Physics Asset and Trace Channel Considerations

Characters need to ensure that they are painting strokes on the skeletal mesh’s physics asset rather than the root collision capsule. This is because the root collision capsule is usually a very rough approximation of your mesh’s actual geometry and the accuracy obtained from this is nowhere near what you need for smooth painting.

So how do you solve this? While tracing your HitResult (from weapons/etc) you can use a trace channel that the skeletal mesh will block, but the capsule doesn’t (eg: use a collision profile where the character’s Mesh blocks the Camera channel while the Capsule ignores it). This is the approach used by the sample project. Another option is to manually route the skeletal mesh component to the PaintStrokeAtComponent function after extracting the skeletal mesh from Hit Result’s actor.

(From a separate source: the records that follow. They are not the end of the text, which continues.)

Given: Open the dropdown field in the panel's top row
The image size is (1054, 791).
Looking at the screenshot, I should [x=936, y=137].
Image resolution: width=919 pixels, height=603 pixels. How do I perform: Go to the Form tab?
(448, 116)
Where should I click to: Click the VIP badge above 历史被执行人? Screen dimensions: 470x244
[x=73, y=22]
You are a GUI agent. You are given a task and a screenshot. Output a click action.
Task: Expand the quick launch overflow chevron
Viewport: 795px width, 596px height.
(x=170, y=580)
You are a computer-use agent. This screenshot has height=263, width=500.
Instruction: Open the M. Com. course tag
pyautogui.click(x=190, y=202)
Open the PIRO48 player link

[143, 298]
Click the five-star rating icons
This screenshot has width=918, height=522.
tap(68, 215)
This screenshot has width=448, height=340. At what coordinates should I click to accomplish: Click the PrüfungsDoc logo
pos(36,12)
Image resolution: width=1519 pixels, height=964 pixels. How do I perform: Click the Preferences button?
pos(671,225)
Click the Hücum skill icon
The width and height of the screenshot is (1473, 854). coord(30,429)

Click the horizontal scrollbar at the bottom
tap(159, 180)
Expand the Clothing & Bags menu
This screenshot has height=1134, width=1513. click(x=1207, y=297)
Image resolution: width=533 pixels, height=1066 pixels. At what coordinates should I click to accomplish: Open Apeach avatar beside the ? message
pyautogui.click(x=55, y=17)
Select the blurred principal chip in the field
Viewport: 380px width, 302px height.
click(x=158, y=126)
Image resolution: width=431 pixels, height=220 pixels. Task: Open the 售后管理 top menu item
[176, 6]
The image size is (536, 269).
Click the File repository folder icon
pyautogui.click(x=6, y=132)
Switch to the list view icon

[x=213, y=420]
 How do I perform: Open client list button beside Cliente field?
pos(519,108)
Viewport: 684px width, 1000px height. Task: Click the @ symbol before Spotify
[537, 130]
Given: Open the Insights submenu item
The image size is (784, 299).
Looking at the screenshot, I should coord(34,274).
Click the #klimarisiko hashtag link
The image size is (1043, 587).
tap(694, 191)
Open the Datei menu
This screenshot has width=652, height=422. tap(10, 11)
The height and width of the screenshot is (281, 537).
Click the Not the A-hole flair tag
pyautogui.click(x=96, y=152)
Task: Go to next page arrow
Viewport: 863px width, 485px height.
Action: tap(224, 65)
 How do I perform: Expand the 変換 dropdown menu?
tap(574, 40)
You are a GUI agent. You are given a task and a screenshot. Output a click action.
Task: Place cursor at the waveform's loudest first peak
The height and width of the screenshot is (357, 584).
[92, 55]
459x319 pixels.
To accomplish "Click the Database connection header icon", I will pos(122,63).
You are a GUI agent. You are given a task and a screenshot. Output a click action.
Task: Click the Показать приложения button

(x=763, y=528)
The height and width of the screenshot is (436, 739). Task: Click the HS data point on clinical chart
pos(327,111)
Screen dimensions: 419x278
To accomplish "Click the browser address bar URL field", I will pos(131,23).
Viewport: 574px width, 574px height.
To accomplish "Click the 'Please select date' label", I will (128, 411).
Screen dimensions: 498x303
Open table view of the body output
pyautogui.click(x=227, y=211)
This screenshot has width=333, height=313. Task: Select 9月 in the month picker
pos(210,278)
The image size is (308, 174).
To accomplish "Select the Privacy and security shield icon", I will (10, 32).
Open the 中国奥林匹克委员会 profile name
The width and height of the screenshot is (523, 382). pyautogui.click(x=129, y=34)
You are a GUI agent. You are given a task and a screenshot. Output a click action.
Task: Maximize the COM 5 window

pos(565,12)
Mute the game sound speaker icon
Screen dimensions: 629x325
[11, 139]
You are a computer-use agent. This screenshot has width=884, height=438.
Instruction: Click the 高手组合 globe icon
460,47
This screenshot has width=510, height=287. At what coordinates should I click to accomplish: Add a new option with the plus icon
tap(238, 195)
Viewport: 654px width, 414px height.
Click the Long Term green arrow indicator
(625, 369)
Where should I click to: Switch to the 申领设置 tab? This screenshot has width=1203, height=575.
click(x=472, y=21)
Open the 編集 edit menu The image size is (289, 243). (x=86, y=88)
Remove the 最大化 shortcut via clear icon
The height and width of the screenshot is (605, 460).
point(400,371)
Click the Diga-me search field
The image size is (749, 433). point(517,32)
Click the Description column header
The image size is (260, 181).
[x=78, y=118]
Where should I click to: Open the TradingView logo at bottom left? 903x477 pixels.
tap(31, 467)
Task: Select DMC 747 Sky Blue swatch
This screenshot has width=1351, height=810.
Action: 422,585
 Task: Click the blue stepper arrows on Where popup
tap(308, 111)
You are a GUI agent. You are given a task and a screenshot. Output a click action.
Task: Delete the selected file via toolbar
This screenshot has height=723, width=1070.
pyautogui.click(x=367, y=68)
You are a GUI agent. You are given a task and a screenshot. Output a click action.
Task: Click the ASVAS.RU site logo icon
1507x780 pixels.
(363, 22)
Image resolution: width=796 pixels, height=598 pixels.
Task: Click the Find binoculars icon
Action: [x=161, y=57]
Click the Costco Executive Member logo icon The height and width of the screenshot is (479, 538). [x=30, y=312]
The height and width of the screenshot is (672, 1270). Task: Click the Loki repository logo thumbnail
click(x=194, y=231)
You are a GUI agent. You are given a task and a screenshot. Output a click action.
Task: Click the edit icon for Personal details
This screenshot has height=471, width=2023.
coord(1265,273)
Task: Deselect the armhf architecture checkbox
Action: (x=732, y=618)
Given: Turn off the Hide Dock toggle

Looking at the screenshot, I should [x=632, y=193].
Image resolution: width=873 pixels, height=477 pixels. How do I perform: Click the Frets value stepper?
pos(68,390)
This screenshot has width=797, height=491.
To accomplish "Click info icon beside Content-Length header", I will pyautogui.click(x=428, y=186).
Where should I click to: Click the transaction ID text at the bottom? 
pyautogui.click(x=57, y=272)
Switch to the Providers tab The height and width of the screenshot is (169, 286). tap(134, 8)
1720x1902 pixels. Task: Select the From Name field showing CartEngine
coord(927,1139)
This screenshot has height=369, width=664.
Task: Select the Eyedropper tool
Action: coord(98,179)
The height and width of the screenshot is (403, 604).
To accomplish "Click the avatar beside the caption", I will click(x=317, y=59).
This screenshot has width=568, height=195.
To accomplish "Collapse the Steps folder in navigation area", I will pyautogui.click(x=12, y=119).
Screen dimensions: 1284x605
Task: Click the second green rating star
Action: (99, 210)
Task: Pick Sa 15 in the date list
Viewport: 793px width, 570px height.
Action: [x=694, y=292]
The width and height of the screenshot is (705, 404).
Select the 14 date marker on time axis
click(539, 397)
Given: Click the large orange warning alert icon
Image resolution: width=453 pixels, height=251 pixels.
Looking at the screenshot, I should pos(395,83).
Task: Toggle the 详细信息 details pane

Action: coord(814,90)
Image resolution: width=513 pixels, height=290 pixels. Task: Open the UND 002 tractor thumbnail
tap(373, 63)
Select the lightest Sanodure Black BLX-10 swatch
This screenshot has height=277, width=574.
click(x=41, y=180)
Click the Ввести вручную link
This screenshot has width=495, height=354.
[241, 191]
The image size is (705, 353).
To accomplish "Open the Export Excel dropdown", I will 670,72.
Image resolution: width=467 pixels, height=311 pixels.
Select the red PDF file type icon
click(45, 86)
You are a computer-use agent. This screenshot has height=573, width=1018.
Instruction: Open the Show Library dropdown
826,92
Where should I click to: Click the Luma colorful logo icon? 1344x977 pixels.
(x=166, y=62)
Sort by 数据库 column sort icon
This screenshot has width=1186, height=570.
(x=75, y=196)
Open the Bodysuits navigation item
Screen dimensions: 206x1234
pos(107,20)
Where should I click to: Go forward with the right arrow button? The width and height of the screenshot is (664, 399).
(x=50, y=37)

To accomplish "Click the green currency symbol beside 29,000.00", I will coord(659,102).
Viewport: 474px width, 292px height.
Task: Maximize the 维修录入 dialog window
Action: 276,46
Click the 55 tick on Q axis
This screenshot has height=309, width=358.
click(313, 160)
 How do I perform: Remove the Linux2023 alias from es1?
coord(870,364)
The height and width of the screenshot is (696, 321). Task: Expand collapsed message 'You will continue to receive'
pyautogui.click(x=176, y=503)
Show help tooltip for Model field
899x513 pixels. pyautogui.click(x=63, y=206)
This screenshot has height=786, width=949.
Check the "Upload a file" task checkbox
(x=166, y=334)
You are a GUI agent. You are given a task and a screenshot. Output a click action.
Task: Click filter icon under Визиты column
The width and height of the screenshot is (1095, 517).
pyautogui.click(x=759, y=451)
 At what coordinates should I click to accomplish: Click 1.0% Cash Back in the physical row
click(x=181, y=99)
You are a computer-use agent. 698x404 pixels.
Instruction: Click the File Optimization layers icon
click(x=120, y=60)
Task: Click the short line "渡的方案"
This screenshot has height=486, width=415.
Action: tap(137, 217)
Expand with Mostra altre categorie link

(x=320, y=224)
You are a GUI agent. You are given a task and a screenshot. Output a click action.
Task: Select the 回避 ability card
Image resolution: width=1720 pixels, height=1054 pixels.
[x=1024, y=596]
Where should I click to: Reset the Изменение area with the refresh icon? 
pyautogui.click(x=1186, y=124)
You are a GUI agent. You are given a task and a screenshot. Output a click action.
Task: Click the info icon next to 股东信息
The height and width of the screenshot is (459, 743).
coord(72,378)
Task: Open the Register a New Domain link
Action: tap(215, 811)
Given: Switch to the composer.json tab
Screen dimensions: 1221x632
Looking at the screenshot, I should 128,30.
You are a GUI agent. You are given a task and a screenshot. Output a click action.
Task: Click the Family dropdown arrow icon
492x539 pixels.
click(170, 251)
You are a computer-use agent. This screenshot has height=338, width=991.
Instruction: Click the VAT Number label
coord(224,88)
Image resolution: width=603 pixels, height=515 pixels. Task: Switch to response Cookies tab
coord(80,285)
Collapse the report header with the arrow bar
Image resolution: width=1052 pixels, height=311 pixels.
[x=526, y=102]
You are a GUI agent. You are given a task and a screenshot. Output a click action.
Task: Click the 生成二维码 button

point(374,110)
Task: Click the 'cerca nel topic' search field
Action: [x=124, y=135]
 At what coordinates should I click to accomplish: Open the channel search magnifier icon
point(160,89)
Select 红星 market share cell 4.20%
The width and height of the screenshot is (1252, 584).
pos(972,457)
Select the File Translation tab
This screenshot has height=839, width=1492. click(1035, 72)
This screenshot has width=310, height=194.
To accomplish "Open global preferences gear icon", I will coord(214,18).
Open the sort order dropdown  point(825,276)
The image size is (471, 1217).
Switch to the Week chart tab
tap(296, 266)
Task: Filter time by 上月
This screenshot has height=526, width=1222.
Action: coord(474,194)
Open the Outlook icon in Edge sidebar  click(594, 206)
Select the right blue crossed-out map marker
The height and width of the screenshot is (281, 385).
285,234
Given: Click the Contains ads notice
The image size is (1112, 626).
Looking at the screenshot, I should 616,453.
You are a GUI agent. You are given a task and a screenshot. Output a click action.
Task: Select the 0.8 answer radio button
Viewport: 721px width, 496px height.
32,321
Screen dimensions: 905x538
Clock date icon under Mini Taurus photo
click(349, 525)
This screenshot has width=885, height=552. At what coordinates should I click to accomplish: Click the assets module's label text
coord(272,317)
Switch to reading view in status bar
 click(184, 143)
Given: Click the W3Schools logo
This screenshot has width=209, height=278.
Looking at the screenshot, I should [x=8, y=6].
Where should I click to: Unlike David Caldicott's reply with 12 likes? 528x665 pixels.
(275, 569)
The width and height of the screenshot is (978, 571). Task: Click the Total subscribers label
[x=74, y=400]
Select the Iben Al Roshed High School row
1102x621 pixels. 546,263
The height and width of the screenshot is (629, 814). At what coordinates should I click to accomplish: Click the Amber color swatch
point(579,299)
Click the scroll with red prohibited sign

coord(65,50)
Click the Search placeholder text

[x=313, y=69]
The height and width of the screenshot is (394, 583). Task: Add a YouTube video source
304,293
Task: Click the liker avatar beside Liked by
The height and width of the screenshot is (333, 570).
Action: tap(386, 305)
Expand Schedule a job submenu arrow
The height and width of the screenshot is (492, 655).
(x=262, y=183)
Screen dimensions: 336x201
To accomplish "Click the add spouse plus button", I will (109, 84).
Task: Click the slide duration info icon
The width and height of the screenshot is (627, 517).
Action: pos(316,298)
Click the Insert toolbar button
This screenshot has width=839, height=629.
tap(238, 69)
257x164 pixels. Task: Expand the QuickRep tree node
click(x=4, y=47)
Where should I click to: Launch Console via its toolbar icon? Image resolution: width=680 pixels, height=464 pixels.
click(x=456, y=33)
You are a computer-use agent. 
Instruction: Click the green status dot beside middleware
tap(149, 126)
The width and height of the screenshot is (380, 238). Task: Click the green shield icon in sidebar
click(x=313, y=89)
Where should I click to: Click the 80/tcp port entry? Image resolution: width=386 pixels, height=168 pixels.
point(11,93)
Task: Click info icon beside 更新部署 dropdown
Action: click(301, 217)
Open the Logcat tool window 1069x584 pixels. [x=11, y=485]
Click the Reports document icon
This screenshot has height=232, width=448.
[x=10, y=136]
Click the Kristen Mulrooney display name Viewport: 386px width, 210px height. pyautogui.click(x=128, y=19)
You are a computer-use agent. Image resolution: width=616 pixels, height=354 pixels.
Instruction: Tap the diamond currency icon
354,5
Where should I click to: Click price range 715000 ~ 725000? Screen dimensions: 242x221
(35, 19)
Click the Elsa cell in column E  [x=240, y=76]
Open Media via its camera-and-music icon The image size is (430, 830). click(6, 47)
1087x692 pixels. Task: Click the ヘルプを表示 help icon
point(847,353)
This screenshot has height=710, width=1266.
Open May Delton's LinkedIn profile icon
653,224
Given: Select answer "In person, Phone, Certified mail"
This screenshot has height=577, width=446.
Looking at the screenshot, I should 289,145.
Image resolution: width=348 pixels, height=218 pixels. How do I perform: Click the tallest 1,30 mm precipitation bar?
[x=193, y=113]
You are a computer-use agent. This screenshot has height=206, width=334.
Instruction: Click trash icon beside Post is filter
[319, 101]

Speaking of Physics Assets, skeletal meshes will need a physics asset that accurately envelops the geometry of mesh (including any WPO offsets). Because the precision of your painting is directly tied to the hit location supplied to the Paint nodes, you won’t get good results unless your physics asset (or collision capsule if you want to go down that route) accurately approximates the pixels of your mesh. It’s pxiels, rather than vertices here, because it really is the pixel locations that are used to determine where a brush stroke should draw paint.

Preparing a Mesh for Decal/Text projection

Again, if you’re using world-space/local-space painting, no further preparation is necessary. Everything will work out-of-the-box .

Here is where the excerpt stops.